Forty years ago, I spent a semester with some college friends making a 20 minute movie. One of our number had good equipment and had made short indie films in New York, so he was the de facto leader. Once, when we were having trouble with edits, he went to his friend at a local TV station and came home with reels of three hours of commercials. We kicked back on beanbag chairs, cranked up the music and watched. Since then I have admired the precise and perfect ways shots and scenes for commercials are assembled – they are hands down the (technically) best visuals on TV. Plus we’ve had forty more years of behavioral and motivational studies since then, and high paid futurists and trend-spotters. Plus, all the studies confirm that TV puts us into receptive, alpha wave modes.
So I think I get how commercials motivate. The real tragedy for me is that now, with the complicity of the Supreme Court, there are no limits on what candidates can spend.
No one even makes noises about campaign finance reform anymore – why should they – it was always a game of the foxes designing safety rules for the henhouse.
I long for rules like those in other countries where it is illegal to campaign before six weeks prior to the election. I long for caps on spending and campaigns being funded simply by a couple bucks available to the candidates by taxpayers checking a box on their tax forms. Obama already has a BILLION dollar campaign fund and he is doing most of his campaigning flying around the country on Air Force One while the taxpayers foot the bill. (If you think the ads are bad now, wait until the general election.) His campaign should be charged proportionally for all his trips that include campaigning. (Basically, that would be about 90%). The super-pacs are just exacerbating an already horrible situation. Yes, votes are bought in our elections — on both sides and at nearly every level. That roaring in your ears is the founding fathers spinning in their graves. I’m pretty sure this is not what they had in mind.

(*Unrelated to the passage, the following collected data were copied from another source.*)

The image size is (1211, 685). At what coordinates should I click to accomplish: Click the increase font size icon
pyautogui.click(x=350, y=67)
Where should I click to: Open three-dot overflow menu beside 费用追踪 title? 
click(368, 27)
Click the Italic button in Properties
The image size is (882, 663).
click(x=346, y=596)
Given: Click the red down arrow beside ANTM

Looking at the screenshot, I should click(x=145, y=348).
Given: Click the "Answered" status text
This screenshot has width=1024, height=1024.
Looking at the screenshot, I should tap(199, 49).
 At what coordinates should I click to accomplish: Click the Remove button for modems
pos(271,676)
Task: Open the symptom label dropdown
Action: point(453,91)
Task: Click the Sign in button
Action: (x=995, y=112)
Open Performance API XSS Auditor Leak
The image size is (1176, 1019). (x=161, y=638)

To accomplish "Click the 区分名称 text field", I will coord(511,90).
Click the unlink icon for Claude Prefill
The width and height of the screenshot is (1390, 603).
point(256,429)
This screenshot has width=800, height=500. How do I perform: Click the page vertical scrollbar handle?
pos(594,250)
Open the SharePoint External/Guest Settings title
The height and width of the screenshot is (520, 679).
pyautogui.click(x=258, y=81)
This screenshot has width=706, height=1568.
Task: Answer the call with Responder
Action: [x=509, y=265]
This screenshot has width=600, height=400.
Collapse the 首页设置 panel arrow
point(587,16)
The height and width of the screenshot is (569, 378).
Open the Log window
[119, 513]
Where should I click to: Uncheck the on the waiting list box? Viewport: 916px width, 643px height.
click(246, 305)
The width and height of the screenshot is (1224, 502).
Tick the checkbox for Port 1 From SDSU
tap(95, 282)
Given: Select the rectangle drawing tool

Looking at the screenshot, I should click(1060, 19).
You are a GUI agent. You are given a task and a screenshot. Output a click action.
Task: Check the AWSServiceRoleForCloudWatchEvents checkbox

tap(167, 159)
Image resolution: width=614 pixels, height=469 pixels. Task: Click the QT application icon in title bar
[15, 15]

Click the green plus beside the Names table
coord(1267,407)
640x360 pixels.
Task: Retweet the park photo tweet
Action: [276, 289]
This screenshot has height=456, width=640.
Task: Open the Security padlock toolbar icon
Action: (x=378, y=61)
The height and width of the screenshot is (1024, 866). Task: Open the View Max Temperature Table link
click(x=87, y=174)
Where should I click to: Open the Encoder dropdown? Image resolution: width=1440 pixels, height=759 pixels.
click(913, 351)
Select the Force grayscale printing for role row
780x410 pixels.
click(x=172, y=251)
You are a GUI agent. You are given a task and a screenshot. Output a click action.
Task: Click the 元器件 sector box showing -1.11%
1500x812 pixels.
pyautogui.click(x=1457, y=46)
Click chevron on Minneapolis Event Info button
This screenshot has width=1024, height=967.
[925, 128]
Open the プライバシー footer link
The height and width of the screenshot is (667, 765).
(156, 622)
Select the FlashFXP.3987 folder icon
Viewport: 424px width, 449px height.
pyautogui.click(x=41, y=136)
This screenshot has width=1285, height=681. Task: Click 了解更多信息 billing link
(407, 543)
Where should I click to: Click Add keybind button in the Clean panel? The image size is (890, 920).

One of the guests on Bill Moyers this last Sunday said the same money was flooding into the PACs of both parties. Hedging bets. It just seems to be getting harder to sustain the illusion that the choices we wind up with at election time represent “the will of the people.” Thank heavens for people like Moyers and Colbert who are pointing out the the emperor has no clothes.
I’m not sure elections have ever represented the will of the people. I’m even pretty sure they weren’t ever intended to. The Constitution originally had some nice safe guards against “excessive democracy” like the electoral college and the appointment of senators by state legislature.
Election time is mostly meant to keep the masses happy by providing “i voted” stickers. Making your voice heard in politics requires a bit a civil disobedience (a la Thoreau, not public artistic expression or breaking into city halls) and a lot of writing to your representatives and the media.
Also, Colbert makes me proud to be from Charleston.
These are really interesting questions. Did elections ever represent the will of the people? I do remember when conventions were not pre-orchestrated television events – in fact they could be downright messy, like the riots outside the Democratic convention in 1968. I know there was a time when great wealth was not a pre-requisite to getting elected president (e.g., certain kinds of achievement could do it, like Eisenhower). I know the polarization and pessimism of the citizenry over the last few years is new in my lifetime.
I think now, perhaps, elections may be about getting, “I voted” stickers, but I think that’s the last thing the framers of the Constitution envisioned. I think their vision has been subverted by greed.
George Washington was born to wealth, but he used his personal assets not to get elected president, but to pay his own expenses while he was in office. That’s a matter of historical record. Hmmm – how about that as a suggestion to our elected officials? A great way to cut the deficit, while waving the flag of the Founding Fathers. Suggest they pay their own way! Not a one of them now that couldn’t afford it!